# Listing start

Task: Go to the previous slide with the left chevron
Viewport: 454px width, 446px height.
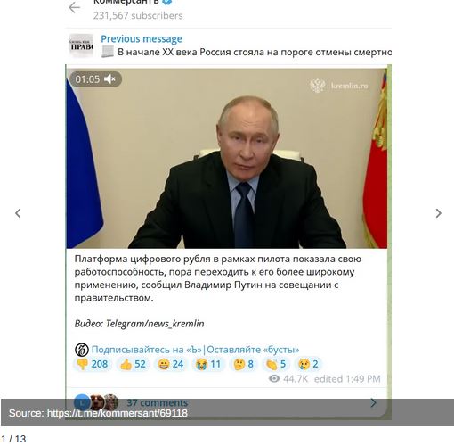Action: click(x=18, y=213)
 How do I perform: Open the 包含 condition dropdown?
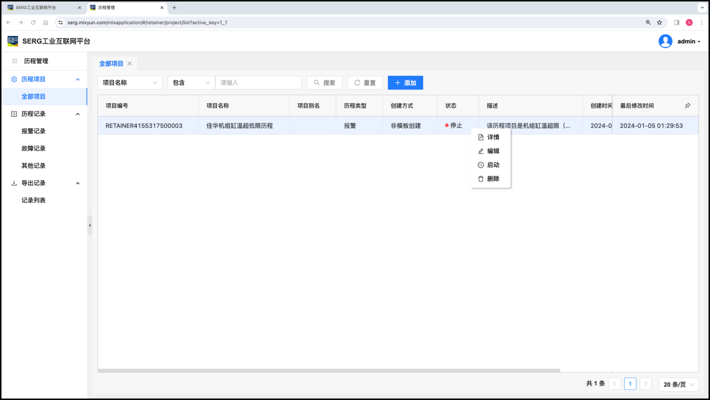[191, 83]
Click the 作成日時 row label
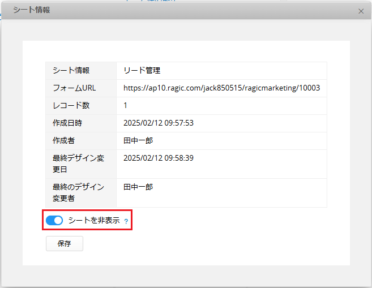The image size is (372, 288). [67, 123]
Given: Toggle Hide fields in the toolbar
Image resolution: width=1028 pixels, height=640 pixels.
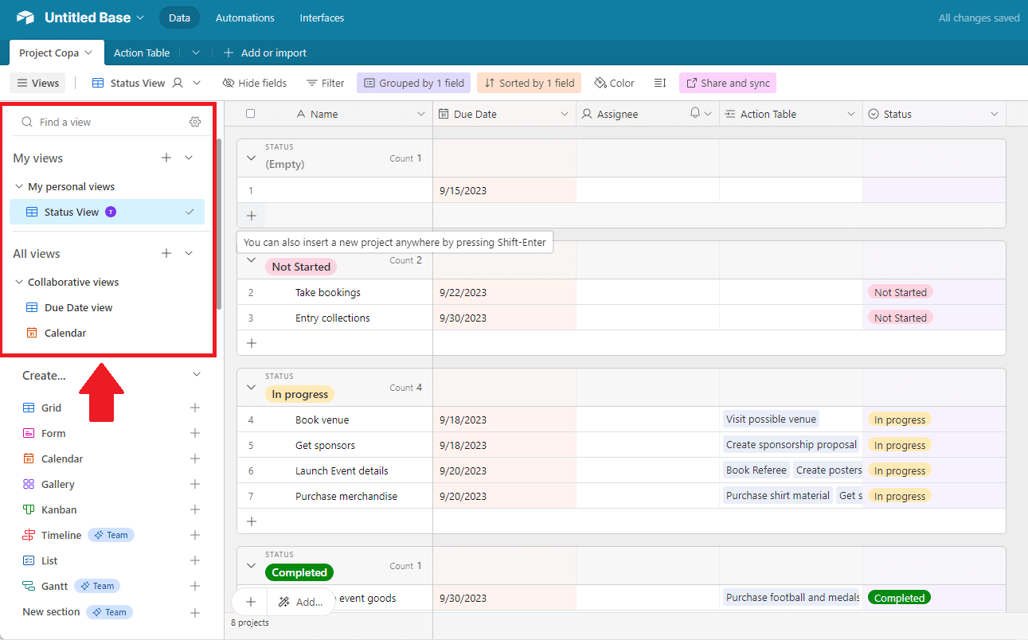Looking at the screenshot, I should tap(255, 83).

# Listing end

What is expected :: Copy the entries above word for word, leaving out the pictures.

Correct answer ::
Task: Go to the previous slide with the left chevron
Viewport: 454px width, 446px height.
Action: click(x=18, y=213)
 How do I perform: Open the 包含 condition dropdown?
[191, 83]
Click the 作成日時 row label
The image size is (372, 288). [67, 123]
Given: Toggle Hide fields in the toolbar
Image resolution: width=1028 pixels, height=640 pixels.
Looking at the screenshot, I should tap(255, 83).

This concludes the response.